**Text**
========================================================================

Some things in life are constant. Death and taxes seem to top the list. But there are others. Worrying about money, I’ve learned, is one of them.

Regardless of occupation, age, or net worth, people worry about money.

For some, the worry is immediate and visceral. For others, the worry is distant and philosophical.

It seems that worrying about money follows a life cycle for most individuals. As soon as we are on our own, we become preoccupied with figuring out how to get more money. Then, we take on debt and we worry about paying back the money we borrowed. At some point, we start wondering if we are saving enough money and investing it appropriately. Eventually, we are concerned about taking good care of the money we have. And in the end, we worry about what to do with the money we accumulate.

Now, I’m not saying people experience the same level of anxiety about money at each stage. After all, ask anyone in the early stages of the life cycle, trying to scratch together a couple of dollars, and most would gladly trade their lot in life for someone worrying about what to do with all the money they have amassed.

But the worry never goes away. It just changes shape and texture.

Some people never complete the cycle. They get stuck in one stage or another. That can be due to factors under their control or outside of their control.

There are obviously spendthrifts who cannot seem to rub two nickels together without getting the urge to spend one of them. Those types are perpetually stuck in the first stage, worrying about how to get more money.

========================================================================

**Tasks to carry out**
a. Reproduce the passage of the money-worry text above between "Some things in" and "worry about money.", inclusive.
b. Translate this sentence from the money-worry text above into Spanish: "But the worry never goes away."

**Available data**
========================================================================

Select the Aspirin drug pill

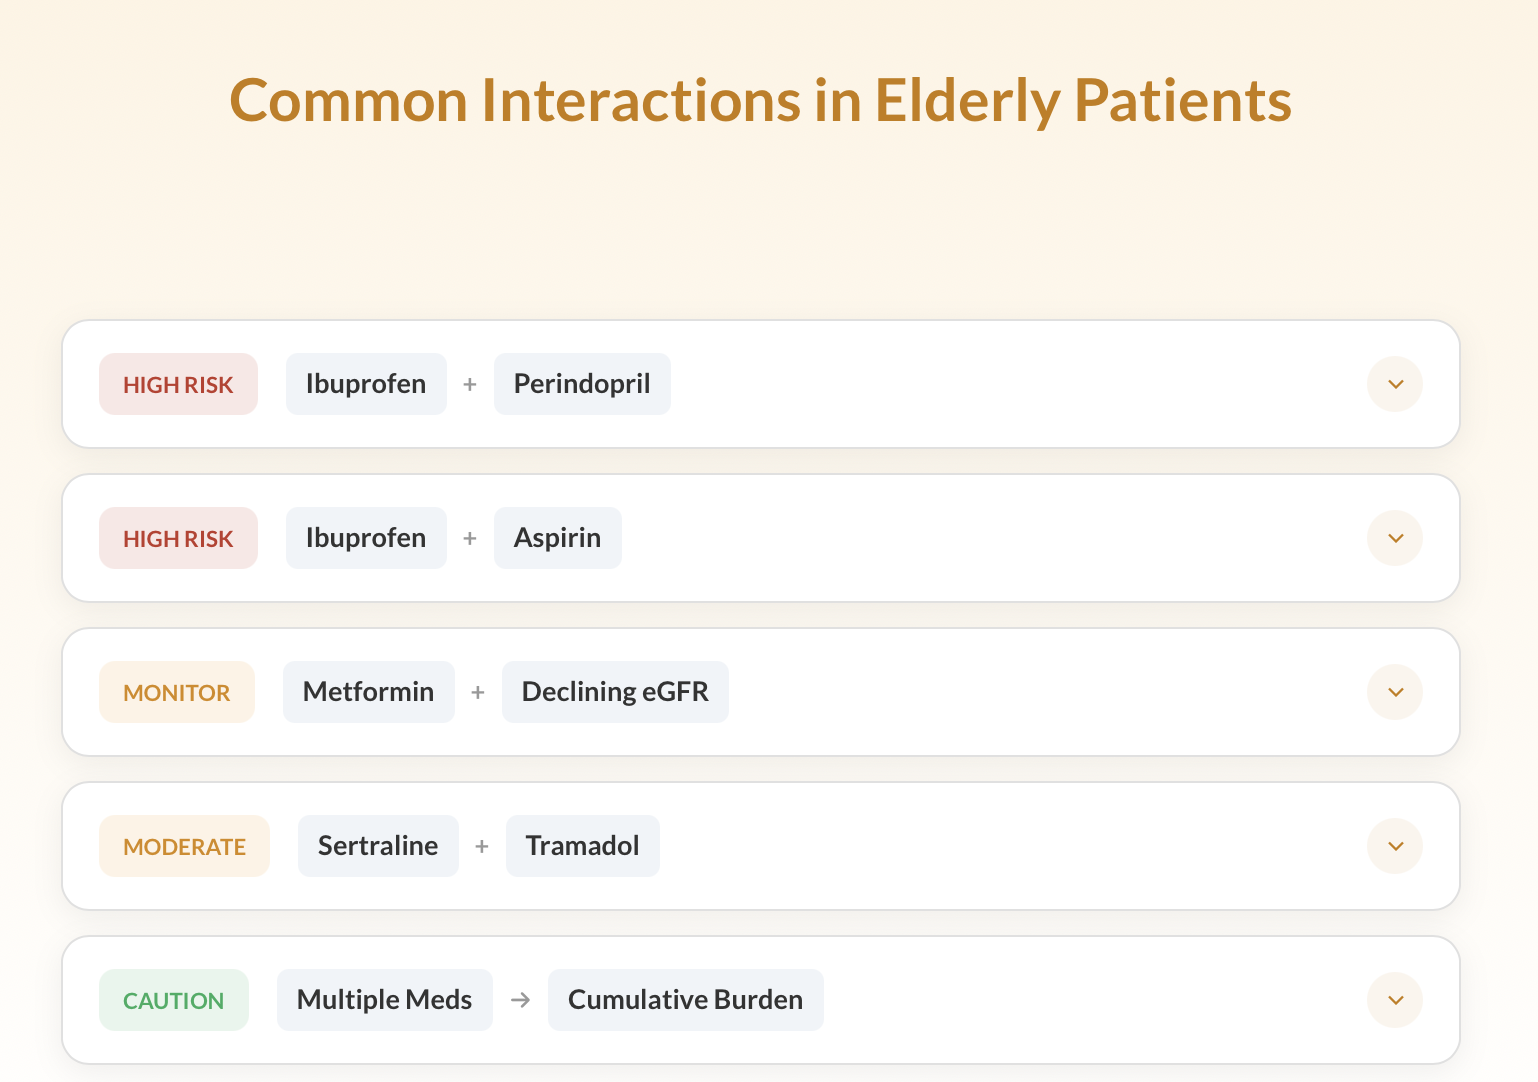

========================================================================

**Answers by task**
a.
Some things in life are constant. Death and taxes seem to top the list. But there are others. Worrying about money, I’ve learned, is one of them.

Regardless of occupation, age, or net worth, people worry about money.

b. Pero la preocupación nunca desaparece.